• _Task objective_
In the response, each entry below should appear again exactly as given.

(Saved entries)
============

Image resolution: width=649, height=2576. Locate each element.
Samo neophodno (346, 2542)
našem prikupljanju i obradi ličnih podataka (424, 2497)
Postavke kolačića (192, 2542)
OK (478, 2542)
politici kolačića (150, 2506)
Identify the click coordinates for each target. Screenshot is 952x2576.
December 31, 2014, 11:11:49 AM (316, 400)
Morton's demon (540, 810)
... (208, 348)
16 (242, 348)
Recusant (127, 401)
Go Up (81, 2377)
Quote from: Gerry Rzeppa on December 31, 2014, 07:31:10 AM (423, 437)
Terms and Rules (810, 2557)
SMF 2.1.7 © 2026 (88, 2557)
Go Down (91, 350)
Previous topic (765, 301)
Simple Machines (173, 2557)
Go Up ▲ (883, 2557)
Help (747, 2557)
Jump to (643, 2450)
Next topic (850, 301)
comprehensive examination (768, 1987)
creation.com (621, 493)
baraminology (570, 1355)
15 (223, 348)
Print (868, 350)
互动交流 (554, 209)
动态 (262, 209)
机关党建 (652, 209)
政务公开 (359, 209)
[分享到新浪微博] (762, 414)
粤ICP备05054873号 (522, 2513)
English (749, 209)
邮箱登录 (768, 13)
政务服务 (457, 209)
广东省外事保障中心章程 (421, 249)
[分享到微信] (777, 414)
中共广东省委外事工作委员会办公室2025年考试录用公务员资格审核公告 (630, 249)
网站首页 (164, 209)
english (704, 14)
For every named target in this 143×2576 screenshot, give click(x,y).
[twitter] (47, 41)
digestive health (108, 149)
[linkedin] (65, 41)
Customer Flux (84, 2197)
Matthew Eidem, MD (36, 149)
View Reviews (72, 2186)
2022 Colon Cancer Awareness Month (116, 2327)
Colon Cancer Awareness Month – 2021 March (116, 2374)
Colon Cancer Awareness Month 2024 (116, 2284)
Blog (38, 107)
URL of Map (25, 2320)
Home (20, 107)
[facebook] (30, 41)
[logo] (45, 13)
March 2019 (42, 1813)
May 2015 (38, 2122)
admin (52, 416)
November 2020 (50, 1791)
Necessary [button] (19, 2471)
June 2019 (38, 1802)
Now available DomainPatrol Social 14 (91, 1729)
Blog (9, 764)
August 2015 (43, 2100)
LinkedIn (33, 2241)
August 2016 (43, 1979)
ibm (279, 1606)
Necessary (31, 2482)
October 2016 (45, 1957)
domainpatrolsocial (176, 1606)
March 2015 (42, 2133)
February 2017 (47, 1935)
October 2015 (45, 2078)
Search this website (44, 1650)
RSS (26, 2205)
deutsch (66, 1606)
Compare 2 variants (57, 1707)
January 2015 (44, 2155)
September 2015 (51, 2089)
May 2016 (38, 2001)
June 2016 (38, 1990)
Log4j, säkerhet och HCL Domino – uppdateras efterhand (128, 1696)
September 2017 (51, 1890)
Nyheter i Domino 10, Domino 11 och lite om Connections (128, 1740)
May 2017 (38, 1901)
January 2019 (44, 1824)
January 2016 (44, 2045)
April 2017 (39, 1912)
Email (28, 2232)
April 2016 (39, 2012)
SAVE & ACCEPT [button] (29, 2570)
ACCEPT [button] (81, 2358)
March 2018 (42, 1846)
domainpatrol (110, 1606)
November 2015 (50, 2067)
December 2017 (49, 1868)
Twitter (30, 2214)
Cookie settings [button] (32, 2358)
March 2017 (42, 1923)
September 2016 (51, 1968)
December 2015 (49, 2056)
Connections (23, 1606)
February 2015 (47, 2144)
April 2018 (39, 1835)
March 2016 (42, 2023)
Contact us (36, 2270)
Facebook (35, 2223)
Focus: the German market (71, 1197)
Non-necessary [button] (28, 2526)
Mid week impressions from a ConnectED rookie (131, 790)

============

• _Final answer_
Image resolution: width=649, height=2576. Locate each element.
Samo neophodno (346, 2542)
našem prikupljanju i obradi ličnih podataka (424, 2497)
Postavke kolačića (192, 2542)
OK (478, 2542)
politici kolačića (150, 2506)
Identify the click coordinates for each target. Screenshot is 952x2576.
December 31, 2014, 11:11:49 AM (316, 400)
Morton's demon (540, 810)
... (208, 348)
16 (242, 348)
Recusant (127, 401)
Go Up (81, 2377)
Quote from: Gerry Rzeppa on December 31, 2014, 07:31:10 AM (423, 437)
Terms and Rules (810, 2557)
SMF 2.1.7 © 2026 (88, 2557)
Go Down (91, 350)
Previous topic (765, 301)
Simple Machines (173, 2557)
Go Up ▲ (883, 2557)
Help (747, 2557)
Jump to (643, 2450)
Next topic (850, 301)
comprehensive examination (768, 1987)
creation.com (621, 493)
baraminology (570, 1355)
15 (223, 348)
Print (868, 350)
互动交流 (554, 209)
动态 (262, 209)
机关党建 (652, 209)
政务公开 (359, 209)
[分享到新浪微博] (762, 414)
粤ICP备05054873号 (522, 2513)
English (749, 209)
邮箱登录 (768, 13)
政务服务 (457, 209)
广东省外事保障中心章程 (421, 249)
[分享到微信] (777, 414)
中共广东省委外事工作委员会办公室2025年考试录用公务员资格审核公告 (630, 249)
网站首页 (164, 209)
english (704, 14)
For every named target in this 143×2576 screenshot, give click(x,y).
[twitter] (47, 41)
digestive health (108, 149)
[linkedin] (65, 41)
Customer Flux (84, 2197)
Matthew Eidem, MD (36, 149)
View Reviews (72, 2186)
2022 Colon Cancer Awareness Month (116, 2327)
Colon Cancer Awareness Month – 2021 March (116, 2374)
Colon Cancer Awareness Month 2024 (116, 2284)
Blog (38, 107)
URL of Map (25, 2320)
Home (20, 107)
[facebook] (30, 41)
[logo] (45, 13)
March 2019 (42, 1813)
May 2015 (38, 2122)
admin (52, 416)
November 2020 (50, 1791)
Necessary [button] (19, 2471)
June 2019 (38, 1802)
Now available DomainPatrol Social 14 (91, 1729)
Blog (9, 764)
August 2015 (43, 2100)
LinkedIn (33, 2241)
August 2016 (43, 1979)
ibm (279, 1606)
Necessary (31, 2482)
October 2016 (45, 1957)
domainpatrolsocial (176, 1606)
March 2015 (42, 2133)
February 2017 (47, 1935)
October 2015 (45, 2078)
Search this website (44, 1650)
RSS (26, 2205)
deutsch (66, 1606)
Compare 2 variants (57, 1707)
January 2015 (44, 2155)
September 2015 (51, 2089)
May 2016 (38, 2001)
June 2016 (38, 1990)
Log4j, säkerhet och HCL Domino – uppdateras efterhand (128, 1696)
September 2017 (51, 1890)
Nyheter i Domino 10, Domino 11 och lite om Connections (128, 1740)
May 2017 (38, 1901)
January 2019 (44, 1824)
January 2016 (44, 2045)
April 2017 (39, 1912)
Email (28, 2232)
April 2016 (39, 2012)
SAVE & ACCEPT [button] (29, 2570)
ACCEPT [button] (81, 2358)
March 2018 (42, 1846)
domainpatrol (110, 1606)
November 2015 (50, 2067)
December 2017 (49, 1868)
Twitter (30, 2214)
Cookie settings [button] (32, 2358)
March 2017 (42, 1923)
September 2016 (51, 1968)
December 2015 (49, 2056)
Connections (23, 1606)
February 2015 (47, 2144)
April 2018 (39, 1835)
March 2016 (42, 2023)
Contact us (36, 2270)
Facebook (35, 2223)
Focus: the German market (71, 1197)
Non-necessary [button] (28, 2526)
Mid week impressions from a ConnectED rookie (131, 790)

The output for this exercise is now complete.